Rewrite the passage on chest imaging for COVID-19 from the words "Comparing to alternative" through "limited CT availability.", replacing "contamination risk" with "infection risk".

> _Selected excerpt_
════════════════
Comparing to alternative diagnostic algorithms that include chest CT instead of CXR, the choice of CXR has considerable advantages [4, 19]. Indeed, employing CT as a screening test entails a high contamination risk of the scanner during examination of infected patients, therefore increasing the risk of virus transmission to both hospital staff and other patients, who might later undergo examinations in the same CT scanner. Furthermore, the widespread adoption of CXR instead of CT to triage symptomatic patients would also have notable implications for countries with fewer resources and for centres with limited CT availability.

Our study was conducted in a high prevalence population, which could reduce the applicability of estimates to lower prevalence settings; dynamic changes of disease spectrum should also be considered when evaluating the imaging modality of choice for diagnosing COVID-19 pneumonia [20, 21]. Therefore, in other scenarios (i.e., low prevalence disease; future pandemic waves), chest CT could be useful in suspected patients with negative or uncertain CXR findings [18, 22].
════════════════
> _Provided information_
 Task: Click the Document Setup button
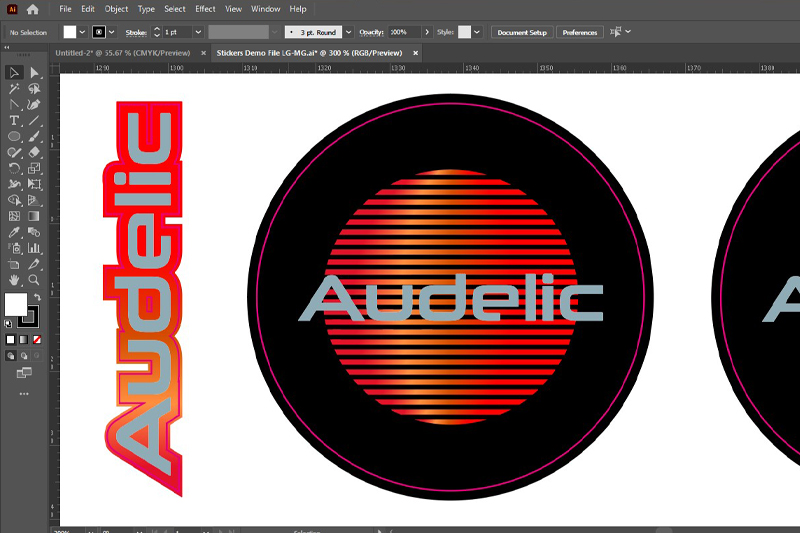coord(523,32)
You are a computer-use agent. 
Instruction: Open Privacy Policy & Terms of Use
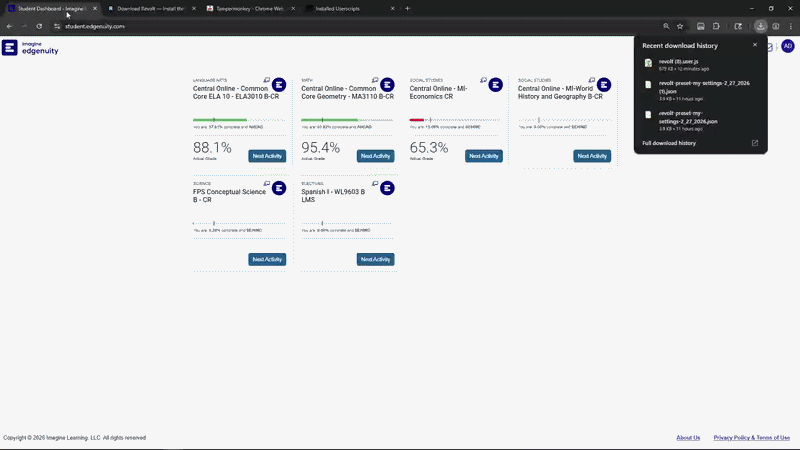[x=751, y=437]
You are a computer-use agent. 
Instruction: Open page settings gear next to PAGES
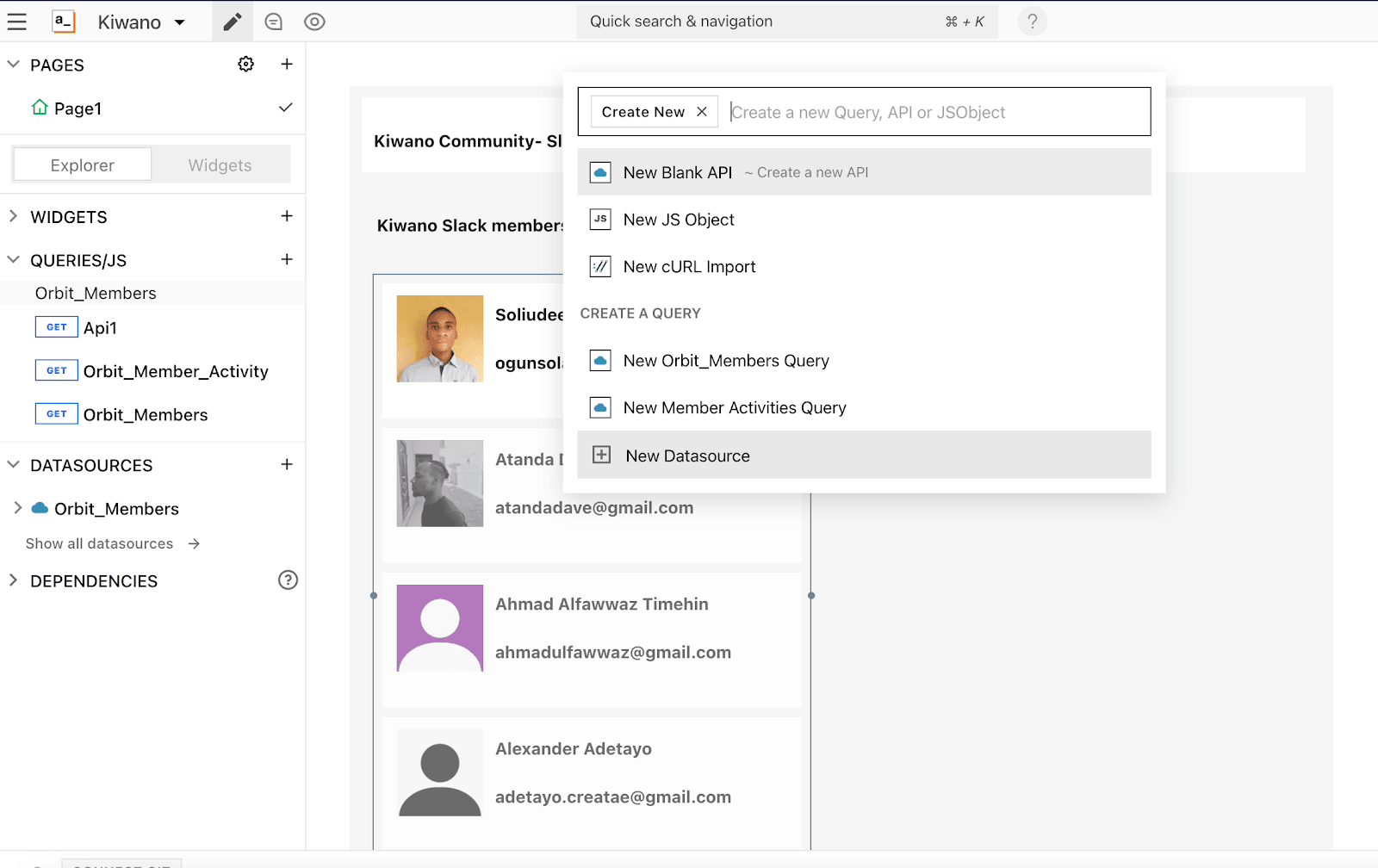(246, 65)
════════════════
> _Answer for this exercise_
Comparing to alternative diagnostic algorithms that include chest CT instead of CXR, the choice of CXR has considerable advantages [4, 19]. Indeed, employing CT as a screening test entails a high infection risk of the scanner during examination of infected patients, therefore increasing the risk of virus transmission to both hospital staff and other patients, who might later undergo examinations in the same CT scanner. Furthermore, the widespread adoption of CXR instead of CT to triage symptomatic patients would also have notable implications for countries with fewer resources and for centres with limited CT availability.